St. Gregory’s University
Unlike many universities that have had considerable time to develop plans for closure, St. Gregory’s University in Tulsa, OK, announced last November that the university would be closing its doors in less than two months, at the end of the fall semester.
The news came soon after the school was turned down for a loan by the U.S. Department of Agriculture—a loan that the university was, unfortunately, relying on for future financial stability. Founded in 1875 by Benedictine monks and with an enrollment of almost 600 students, the school’s closure came as a shock to many.
Memphis College of Art
As a small, nonprofit arts college in Memphis, TN, the Memphis College of Art’s enrollment dropped from 380 to almost 300 students in the past year. Because of this, the college has decided not to admit any more students but will still be bringing current students to the end of their college careers by May 2020. The school will maintain its obligation to current students by selling real estate assets and relying on the help of donors as well as student tuition.
While Memphis College of Art is a relatively small school, it played a major role in the art scene in Memphis, meaning its closure will affect not only its students, employees, and graduates but also the surrounding community.
Due to declining enrollment since 2013, the Roman Catholic university in Oregon will be closing its doors at the end of the calendar year. After the university’s closure, the campus will be handed over to its original religious affiliation, the Sisters of the Holy Names. The school has highlighted plans to graduate many students and help place remaining students in other educational institutions.

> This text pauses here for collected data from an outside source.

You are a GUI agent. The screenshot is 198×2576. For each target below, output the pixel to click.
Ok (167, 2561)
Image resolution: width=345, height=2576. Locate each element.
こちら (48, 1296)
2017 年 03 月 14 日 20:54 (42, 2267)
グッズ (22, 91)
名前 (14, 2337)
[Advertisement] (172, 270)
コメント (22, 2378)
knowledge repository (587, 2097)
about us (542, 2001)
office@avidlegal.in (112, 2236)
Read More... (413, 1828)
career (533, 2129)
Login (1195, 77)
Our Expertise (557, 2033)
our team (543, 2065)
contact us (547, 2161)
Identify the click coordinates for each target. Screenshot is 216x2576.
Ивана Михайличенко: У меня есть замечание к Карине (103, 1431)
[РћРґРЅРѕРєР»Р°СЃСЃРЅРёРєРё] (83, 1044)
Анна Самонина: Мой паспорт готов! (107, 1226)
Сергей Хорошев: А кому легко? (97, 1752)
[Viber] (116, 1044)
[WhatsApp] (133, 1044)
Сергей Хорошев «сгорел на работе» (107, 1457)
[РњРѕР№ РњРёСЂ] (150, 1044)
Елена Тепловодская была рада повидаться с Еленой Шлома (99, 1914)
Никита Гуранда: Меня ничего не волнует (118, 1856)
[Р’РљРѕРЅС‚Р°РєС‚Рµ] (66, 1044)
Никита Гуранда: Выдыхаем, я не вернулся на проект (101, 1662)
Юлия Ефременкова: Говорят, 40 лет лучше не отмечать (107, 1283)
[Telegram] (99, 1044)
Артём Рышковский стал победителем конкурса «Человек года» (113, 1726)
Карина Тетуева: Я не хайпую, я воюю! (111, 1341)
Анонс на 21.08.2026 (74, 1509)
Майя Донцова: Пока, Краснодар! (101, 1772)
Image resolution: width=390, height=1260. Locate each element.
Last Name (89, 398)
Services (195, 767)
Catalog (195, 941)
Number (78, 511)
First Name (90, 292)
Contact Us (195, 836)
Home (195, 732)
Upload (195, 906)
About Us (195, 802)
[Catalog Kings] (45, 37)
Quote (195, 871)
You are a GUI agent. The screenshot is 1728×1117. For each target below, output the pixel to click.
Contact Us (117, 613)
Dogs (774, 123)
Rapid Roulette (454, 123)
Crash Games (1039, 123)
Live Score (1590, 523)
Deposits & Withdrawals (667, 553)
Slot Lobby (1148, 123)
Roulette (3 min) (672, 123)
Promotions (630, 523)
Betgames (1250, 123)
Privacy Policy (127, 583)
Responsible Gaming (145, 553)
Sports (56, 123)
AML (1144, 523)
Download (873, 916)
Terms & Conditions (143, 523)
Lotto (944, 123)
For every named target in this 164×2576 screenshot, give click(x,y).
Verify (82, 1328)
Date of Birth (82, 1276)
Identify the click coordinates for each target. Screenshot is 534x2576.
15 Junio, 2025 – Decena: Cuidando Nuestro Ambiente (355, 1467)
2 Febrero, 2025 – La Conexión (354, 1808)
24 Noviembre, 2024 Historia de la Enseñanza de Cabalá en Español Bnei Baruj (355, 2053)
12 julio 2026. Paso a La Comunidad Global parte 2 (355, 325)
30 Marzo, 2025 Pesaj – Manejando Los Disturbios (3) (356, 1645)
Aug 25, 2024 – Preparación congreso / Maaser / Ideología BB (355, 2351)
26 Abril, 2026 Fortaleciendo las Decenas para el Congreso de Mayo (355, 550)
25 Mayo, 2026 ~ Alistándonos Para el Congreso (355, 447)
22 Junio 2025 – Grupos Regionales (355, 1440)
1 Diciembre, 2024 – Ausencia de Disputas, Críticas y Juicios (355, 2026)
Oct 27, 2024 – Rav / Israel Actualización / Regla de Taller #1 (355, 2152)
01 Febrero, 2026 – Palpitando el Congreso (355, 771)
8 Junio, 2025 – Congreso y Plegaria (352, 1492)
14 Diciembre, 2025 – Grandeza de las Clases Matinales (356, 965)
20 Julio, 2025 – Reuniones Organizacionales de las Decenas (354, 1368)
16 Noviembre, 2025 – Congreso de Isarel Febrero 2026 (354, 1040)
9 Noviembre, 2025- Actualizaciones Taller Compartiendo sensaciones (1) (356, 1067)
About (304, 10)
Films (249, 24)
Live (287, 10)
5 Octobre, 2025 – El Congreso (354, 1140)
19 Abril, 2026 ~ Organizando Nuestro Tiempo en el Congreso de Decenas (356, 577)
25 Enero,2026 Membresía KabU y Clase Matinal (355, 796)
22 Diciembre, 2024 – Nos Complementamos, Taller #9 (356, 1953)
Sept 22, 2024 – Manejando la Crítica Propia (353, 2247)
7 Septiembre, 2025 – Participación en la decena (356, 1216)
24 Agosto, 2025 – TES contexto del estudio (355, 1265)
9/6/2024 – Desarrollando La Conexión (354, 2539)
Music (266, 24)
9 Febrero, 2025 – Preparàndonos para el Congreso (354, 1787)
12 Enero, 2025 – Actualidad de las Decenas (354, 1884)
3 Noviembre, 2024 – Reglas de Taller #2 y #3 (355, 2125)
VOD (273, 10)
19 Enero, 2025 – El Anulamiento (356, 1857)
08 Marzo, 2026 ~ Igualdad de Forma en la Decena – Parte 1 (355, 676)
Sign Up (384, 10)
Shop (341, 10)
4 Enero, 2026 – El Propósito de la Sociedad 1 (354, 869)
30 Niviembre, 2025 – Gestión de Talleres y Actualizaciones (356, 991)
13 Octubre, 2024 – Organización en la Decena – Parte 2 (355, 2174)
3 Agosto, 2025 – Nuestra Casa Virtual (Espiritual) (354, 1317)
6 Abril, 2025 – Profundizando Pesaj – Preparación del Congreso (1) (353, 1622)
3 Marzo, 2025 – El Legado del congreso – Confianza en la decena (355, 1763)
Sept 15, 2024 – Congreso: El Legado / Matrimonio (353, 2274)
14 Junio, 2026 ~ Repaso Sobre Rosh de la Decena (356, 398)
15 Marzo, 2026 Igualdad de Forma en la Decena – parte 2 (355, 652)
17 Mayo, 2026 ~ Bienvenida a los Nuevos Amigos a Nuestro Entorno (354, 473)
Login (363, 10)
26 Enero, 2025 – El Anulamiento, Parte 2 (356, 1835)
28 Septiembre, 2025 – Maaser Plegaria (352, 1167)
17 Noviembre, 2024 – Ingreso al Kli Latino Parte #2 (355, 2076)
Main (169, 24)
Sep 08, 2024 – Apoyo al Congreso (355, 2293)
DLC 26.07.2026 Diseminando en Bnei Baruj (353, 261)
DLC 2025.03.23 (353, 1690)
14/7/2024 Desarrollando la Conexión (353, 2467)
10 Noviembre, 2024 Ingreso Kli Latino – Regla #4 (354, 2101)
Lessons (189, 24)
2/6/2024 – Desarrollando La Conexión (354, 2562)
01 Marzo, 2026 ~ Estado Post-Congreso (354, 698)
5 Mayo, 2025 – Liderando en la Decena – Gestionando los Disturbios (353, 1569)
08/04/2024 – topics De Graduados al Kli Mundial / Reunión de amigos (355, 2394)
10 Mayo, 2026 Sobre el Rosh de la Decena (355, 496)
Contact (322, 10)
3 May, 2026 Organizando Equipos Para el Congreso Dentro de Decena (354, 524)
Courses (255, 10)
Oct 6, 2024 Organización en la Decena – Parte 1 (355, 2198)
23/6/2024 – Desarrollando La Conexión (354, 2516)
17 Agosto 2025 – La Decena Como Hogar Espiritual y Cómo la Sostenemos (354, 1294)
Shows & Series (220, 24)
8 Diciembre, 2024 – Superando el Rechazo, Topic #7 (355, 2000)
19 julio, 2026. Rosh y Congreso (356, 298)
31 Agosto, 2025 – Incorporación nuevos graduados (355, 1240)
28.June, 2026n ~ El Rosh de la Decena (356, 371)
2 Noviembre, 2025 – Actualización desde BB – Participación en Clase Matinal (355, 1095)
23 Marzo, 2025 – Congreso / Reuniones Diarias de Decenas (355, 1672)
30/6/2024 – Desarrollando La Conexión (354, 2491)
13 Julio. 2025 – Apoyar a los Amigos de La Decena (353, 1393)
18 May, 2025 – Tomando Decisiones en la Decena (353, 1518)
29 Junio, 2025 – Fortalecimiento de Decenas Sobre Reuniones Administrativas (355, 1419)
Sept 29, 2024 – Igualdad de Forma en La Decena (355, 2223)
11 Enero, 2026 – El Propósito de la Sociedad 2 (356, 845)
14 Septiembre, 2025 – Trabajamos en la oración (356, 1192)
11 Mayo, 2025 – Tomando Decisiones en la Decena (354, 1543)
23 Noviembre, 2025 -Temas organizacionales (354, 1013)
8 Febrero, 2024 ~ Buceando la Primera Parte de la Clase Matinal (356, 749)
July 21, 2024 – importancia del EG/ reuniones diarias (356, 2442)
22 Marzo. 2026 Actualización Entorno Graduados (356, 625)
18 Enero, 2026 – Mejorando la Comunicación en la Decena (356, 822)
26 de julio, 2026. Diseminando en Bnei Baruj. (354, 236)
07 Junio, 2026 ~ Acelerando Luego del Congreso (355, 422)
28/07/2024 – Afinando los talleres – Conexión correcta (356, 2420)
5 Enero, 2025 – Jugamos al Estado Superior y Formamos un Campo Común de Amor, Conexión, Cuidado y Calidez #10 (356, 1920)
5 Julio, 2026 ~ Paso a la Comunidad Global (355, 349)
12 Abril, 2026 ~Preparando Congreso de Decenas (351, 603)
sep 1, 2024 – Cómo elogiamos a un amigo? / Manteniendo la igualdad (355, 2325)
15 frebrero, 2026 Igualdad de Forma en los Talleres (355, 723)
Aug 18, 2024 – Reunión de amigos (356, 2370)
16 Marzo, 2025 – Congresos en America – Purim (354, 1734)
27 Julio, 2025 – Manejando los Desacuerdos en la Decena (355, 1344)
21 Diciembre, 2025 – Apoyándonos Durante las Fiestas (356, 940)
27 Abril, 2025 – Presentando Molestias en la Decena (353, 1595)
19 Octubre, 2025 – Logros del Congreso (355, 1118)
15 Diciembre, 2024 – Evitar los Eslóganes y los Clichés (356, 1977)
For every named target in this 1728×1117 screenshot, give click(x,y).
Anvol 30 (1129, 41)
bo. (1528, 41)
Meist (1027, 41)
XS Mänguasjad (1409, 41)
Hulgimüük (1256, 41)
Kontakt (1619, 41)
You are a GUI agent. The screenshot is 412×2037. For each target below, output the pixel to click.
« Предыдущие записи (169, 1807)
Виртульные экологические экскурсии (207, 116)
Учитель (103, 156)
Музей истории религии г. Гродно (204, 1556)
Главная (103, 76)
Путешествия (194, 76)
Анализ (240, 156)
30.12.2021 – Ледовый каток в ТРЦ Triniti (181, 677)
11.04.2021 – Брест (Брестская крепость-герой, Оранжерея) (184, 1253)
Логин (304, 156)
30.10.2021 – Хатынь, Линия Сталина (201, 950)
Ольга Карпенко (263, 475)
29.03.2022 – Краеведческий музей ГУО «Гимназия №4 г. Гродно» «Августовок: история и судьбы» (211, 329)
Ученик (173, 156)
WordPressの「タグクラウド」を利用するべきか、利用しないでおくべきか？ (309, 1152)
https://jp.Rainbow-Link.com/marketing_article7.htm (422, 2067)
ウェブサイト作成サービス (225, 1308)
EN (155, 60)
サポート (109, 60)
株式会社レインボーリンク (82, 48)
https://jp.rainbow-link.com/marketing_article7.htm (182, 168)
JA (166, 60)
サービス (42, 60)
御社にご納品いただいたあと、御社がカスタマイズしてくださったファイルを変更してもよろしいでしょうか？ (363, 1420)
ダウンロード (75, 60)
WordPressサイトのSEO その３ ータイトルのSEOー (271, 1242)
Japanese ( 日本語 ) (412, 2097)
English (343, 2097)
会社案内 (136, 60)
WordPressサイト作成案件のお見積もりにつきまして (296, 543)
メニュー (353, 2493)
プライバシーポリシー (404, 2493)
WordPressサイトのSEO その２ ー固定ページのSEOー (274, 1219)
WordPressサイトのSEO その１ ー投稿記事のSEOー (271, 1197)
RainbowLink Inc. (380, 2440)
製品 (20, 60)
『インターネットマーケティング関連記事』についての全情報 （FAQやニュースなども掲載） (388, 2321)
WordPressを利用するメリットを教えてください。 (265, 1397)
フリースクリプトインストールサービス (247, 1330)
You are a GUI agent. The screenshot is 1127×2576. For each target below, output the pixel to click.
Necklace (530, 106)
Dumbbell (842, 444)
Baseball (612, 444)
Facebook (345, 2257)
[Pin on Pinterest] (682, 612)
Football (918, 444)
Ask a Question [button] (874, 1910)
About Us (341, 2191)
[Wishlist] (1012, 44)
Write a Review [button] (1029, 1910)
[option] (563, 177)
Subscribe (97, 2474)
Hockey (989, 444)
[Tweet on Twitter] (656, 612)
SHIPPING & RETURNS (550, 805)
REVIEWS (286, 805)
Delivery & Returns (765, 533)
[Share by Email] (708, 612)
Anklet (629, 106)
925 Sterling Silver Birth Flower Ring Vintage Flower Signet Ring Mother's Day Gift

After deliberating the university’s financial situation for months, the Board of Trustees at Marylhurst University announced the closure on May 17, stressing the importance of making this decision before it’s too late: “ Unlike other university closures, which have frequently followed a loss of accreditation, mounting debt, recalled loans or bad audits, we are fortunate to have monitored our situation closely so we could make this decision before encountering any of those problems.” However, Marylhurst University is a break in the pattern for other recent closures as it’s not part of the Midwest or Northeast—where many colleges are seeing a decrease in enrollment—and, located just ten miles outside of Portland, it’s not located in a rural area, which is also a risk factor for small colleges.